→ **WHAT THE EXERCISE ASKS**: Can you reproduce the items below word for word, beginning with the first line and stopping after the line that contains "Action: 140,4"?

* Begin RECORDS FOR PROCESSING *

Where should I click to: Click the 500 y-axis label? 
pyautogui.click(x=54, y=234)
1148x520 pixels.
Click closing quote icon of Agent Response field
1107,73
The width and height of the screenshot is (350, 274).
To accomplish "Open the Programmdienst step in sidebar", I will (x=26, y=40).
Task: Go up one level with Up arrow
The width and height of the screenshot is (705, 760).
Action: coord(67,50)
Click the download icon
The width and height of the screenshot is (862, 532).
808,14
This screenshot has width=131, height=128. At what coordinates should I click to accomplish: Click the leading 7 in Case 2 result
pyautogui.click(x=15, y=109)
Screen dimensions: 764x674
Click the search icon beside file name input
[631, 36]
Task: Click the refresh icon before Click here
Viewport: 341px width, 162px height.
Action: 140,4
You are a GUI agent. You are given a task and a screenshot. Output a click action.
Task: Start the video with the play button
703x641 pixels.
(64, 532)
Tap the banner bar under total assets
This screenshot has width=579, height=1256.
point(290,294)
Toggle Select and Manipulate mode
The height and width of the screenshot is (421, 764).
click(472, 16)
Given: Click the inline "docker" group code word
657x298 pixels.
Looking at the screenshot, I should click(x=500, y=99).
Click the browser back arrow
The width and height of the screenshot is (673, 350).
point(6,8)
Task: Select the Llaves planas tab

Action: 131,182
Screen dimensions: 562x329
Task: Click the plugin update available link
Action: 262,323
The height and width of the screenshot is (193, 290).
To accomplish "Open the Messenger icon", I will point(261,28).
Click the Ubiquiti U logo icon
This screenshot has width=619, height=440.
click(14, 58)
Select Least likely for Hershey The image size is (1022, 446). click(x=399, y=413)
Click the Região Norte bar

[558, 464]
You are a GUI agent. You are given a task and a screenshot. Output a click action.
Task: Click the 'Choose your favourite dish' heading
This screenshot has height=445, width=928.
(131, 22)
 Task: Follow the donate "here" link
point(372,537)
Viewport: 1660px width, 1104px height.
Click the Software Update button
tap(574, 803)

* End RECORDS FOR PROCESSING *

→ **SOLUTION FOR THIS PROBLEM**:
Where should I click to: Click the 500 y-axis label? 
pyautogui.click(x=54, y=234)
1148x520 pixels.
Click closing quote icon of Agent Response field
1107,73
The width and height of the screenshot is (350, 274).
To accomplish "Open the Programmdienst step in sidebar", I will (x=26, y=40).
Task: Go up one level with Up arrow
The width and height of the screenshot is (705, 760).
Action: coord(67,50)
Click the download icon
The width and height of the screenshot is (862, 532).
808,14
This screenshot has width=131, height=128. At what coordinates should I click to accomplish: Click the leading 7 in Case 2 result
pyautogui.click(x=15, y=109)
Screen dimensions: 764x674
Click the search icon beside file name input
[631, 36]
Task: Click the refresh icon before Click here
Viewport: 341px width, 162px height.
Action: 140,4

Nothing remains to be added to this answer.